## [Data rows]
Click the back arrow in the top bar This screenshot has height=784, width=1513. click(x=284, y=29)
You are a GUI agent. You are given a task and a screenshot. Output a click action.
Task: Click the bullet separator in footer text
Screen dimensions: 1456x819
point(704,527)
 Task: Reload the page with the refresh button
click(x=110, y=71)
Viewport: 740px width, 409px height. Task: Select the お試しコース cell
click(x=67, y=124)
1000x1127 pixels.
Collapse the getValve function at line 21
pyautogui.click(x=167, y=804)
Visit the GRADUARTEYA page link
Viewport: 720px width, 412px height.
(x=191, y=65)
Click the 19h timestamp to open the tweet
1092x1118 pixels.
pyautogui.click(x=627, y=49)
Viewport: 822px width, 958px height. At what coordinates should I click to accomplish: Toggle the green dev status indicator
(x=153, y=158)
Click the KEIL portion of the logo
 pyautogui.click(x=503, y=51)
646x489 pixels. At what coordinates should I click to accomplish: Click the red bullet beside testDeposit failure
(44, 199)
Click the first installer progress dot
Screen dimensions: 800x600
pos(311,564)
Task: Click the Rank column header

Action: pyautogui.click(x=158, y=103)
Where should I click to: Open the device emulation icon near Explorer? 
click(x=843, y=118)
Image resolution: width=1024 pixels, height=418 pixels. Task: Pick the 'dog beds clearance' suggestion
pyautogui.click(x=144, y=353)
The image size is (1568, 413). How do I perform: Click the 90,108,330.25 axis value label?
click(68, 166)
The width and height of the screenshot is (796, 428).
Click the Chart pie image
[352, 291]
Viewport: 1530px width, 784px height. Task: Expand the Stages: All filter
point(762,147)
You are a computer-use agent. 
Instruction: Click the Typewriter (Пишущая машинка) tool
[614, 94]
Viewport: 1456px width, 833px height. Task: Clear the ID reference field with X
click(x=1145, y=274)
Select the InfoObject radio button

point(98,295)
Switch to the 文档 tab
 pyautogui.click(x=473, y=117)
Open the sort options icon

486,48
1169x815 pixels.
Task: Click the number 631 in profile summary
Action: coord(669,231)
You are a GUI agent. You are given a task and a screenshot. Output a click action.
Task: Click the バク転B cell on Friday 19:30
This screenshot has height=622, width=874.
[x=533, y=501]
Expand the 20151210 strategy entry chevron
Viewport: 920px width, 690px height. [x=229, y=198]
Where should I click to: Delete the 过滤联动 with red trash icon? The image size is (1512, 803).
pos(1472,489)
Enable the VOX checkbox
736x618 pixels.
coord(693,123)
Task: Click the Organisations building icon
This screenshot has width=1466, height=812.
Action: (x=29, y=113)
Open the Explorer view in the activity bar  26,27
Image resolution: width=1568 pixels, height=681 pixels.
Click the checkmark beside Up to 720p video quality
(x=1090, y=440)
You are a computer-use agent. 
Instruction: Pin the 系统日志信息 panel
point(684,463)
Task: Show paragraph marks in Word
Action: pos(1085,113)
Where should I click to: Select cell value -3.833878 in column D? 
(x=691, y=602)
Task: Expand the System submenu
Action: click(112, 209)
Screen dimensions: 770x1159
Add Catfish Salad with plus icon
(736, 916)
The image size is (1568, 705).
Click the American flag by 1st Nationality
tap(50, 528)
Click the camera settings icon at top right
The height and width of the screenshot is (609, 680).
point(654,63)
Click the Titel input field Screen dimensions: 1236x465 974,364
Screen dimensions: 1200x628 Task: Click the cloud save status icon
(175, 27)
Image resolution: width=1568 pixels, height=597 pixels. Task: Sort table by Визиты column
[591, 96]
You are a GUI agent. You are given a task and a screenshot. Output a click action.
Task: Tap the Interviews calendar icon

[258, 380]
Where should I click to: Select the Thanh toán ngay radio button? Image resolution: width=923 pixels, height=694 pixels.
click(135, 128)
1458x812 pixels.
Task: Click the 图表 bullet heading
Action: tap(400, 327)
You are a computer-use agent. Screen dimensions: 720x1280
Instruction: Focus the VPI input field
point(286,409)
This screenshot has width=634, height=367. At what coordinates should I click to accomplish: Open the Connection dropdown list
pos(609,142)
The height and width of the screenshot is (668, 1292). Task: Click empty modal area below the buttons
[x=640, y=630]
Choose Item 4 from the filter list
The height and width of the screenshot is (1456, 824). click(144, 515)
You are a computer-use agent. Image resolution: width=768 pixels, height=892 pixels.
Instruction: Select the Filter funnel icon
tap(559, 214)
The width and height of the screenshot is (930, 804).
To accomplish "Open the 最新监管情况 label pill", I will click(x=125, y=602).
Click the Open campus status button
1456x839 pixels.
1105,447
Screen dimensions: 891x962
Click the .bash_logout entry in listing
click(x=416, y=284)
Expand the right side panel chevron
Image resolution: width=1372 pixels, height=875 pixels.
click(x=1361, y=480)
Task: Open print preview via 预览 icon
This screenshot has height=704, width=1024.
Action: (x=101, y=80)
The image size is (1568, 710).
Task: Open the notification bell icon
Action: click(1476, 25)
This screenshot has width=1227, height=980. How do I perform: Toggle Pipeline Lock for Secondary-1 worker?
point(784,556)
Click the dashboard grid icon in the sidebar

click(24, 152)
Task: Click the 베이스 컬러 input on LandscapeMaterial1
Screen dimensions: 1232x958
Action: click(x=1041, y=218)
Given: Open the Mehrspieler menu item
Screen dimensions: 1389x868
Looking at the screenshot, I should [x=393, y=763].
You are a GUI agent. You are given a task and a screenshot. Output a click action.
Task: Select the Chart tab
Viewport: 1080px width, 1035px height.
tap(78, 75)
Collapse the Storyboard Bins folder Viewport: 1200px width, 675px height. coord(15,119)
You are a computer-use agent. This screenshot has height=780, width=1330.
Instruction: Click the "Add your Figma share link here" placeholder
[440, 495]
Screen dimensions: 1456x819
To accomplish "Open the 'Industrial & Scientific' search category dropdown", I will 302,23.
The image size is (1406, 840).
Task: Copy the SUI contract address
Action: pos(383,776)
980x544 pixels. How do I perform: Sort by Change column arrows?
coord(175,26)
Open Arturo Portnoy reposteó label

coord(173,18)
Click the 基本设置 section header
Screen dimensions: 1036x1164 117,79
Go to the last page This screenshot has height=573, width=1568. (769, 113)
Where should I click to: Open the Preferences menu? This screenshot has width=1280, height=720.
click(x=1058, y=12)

## [Work instructions]
Reproduce all of the data above line for line, with no changes.

## [Correct response]
Click the back arrow in the top bar This screenshot has height=784, width=1513. click(x=284, y=29)
You are a GUI agent. You are given a task and a screenshot. Output a click action.
Task: Click the bullet separator in footer text
Screen dimensions: 1456x819
point(704,527)
 Task: Reload the page with the refresh button
click(x=110, y=71)
Viewport: 740px width, 409px height. Task: Select the お試しコース cell
click(x=67, y=124)
1000x1127 pixels.
Collapse the getValve function at line 21
pyautogui.click(x=167, y=804)
Visit the GRADUARTEYA page link
Viewport: 720px width, 412px height.
(x=191, y=65)
Click the 19h timestamp to open the tweet
1092x1118 pixels.
pyautogui.click(x=627, y=49)
Viewport: 822px width, 958px height. At what coordinates should I click to accomplish: Toggle the green dev status indicator
(x=153, y=158)
Click the KEIL portion of the logo
 pyautogui.click(x=503, y=51)
646x489 pixels. At what coordinates should I click to accomplish: Click the red bullet beside testDeposit failure
(44, 199)
Click the first installer progress dot
Screen dimensions: 800x600
pos(311,564)
Task: Click the Rank column header

Action: pyautogui.click(x=158, y=103)
Where should I click to: Open the device emulation icon near Explorer? 
click(x=843, y=118)
Image resolution: width=1024 pixels, height=418 pixels. Task: Pick the 'dog beds clearance' suggestion
pyautogui.click(x=144, y=353)
The image size is (1568, 413). How do I perform: Click the 90,108,330.25 axis value label?
click(68, 166)
The width and height of the screenshot is (796, 428).
Click the Chart pie image
[352, 291]
Viewport: 1530px width, 784px height. Task: Expand the Stages: All filter
point(762,147)
You are a computer-use agent. 
Instruction: Click the Typewriter (Пишущая машинка) tool
[614, 94]
Viewport: 1456px width, 833px height. Task: Clear the ID reference field with X
click(x=1145, y=274)
Select the InfoObject radio button

point(98,295)
Switch to the 文档 tab
 pyautogui.click(x=473, y=117)
Open the sort options icon

486,48
1169x815 pixels.
Task: Click the number 631 in profile summary
Action: coord(669,231)
You are a GUI agent. You are given a task and a screenshot. Output a click action.
Task: Click the バク転B cell on Friday 19:30
This screenshot has height=622, width=874.
[x=533, y=501]
Expand the 20151210 strategy entry chevron
Viewport: 920px width, 690px height. [x=229, y=198]
Where should I click to: Delete the 过滤联动 with red trash icon? The image size is (1512, 803).
pos(1472,489)
Enable the VOX checkbox
736x618 pixels.
coord(693,123)
Task: Click the Organisations building icon
This screenshot has width=1466, height=812.
Action: (x=29, y=113)
Open the Explorer view in the activity bar  26,27
Image resolution: width=1568 pixels, height=681 pixels.
Click the checkmark beside Up to 720p video quality
(x=1090, y=440)
You are a computer-use agent. 
Instruction: Pin the 系统日志信息 panel
point(684,463)
Task: Show paragraph marks in Word
Action: pos(1085,113)
Where should I click to: Select cell value -3.833878 in column D? 
(x=691, y=602)
Task: Expand the System submenu
Action: click(112, 209)
Screen dimensions: 770x1159
Add Catfish Salad with plus icon
(736, 916)
The image size is (1568, 705).
Click the American flag by 1st Nationality
tap(50, 528)
Click the camera settings icon at top right
The height and width of the screenshot is (609, 680).
point(654,63)
Click the Titel input field Screen dimensions: 1236x465 974,364
Screen dimensions: 1200x628 Task: Click the cloud save status icon
(175, 27)
Image resolution: width=1568 pixels, height=597 pixels. Task: Sort table by Визиты column
[591, 96]
You are a GUI agent. You are given a task and a screenshot. Output a click action.
Task: Tap the Interviews calendar icon

[258, 380]
Where should I click to: Select the Thanh toán ngay radio button? Image resolution: width=923 pixels, height=694 pixels.
click(135, 128)
1458x812 pixels.
Task: Click the 图表 bullet heading
Action: tap(400, 327)
You are a computer-use agent. Screen dimensions: 720x1280
Instruction: Focus the VPI input field
point(286,409)
This screenshot has width=634, height=367. At what coordinates should I click to accomplish: Open the Connection dropdown list
pos(609,142)
The height and width of the screenshot is (668, 1292). Task: Click empty modal area below the buttons
[x=640, y=630]
Choose Item 4 from the filter list
The height and width of the screenshot is (1456, 824). click(144, 515)
You are a computer-use agent. Image resolution: width=768 pixels, height=892 pixels.
Instruction: Select the Filter funnel icon
tap(559, 214)
The width and height of the screenshot is (930, 804).
To accomplish "Open the 最新监管情况 label pill", I will click(x=125, y=602).
Click the Open campus status button
1456x839 pixels.
1105,447
Screen dimensions: 891x962
Click the .bash_logout entry in listing
click(x=416, y=284)
Expand the right side panel chevron
Image resolution: width=1372 pixels, height=875 pixels.
click(x=1361, y=480)
Task: Open print preview via 预览 icon
This screenshot has height=704, width=1024.
Action: (x=101, y=80)
The image size is (1568, 710).
Task: Open the notification bell icon
Action: click(1476, 25)
This screenshot has width=1227, height=980. How do I perform: Toggle Pipeline Lock for Secondary-1 worker?
point(784,556)
Click the dashboard grid icon in the sidebar

click(24, 152)
Task: Click the 베이스 컬러 input on LandscapeMaterial1
Screen dimensions: 1232x958
Action: click(x=1041, y=218)
Given: Open the Mehrspieler menu item
Screen dimensions: 1389x868
Looking at the screenshot, I should [x=393, y=763].
You are a GUI agent. You are given a task and a screenshot. Output a click action.
Task: Select the Chart tab
Viewport: 1080px width, 1035px height.
tap(78, 75)
Collapse the Storyboard Bins folder Viewport: 1200px width, 675px height. coord(15,119)
You are a computer-use agent. This screenshot has height=780, width=1330.
Instruction: Click the "Add your Figma share link here" placeholder
[440, 495]
Screen dimensions: 1456x819
To accomplish "Open the 'Industrial & Scientific' search category dropdown", I will 302,23.
The image size is (1406, 840).
Task: Copy the SUI contract address
Action: pos(383,776)
980x544 pixels. How do I perform: Sort by Change column arrows?
coord(175,26)
Open Arturo Portnoy reposteó label

coord(173,18)
Click the 基本设置 section header
Screen dimensions: 1036x1164 117,79
Go to the last page This screenshot has height=573, width=1568. (769, 113)
Where should I click to: Open the Preferences menu? This screenshot has width=1280, height=720.
click(x=1058, y=12)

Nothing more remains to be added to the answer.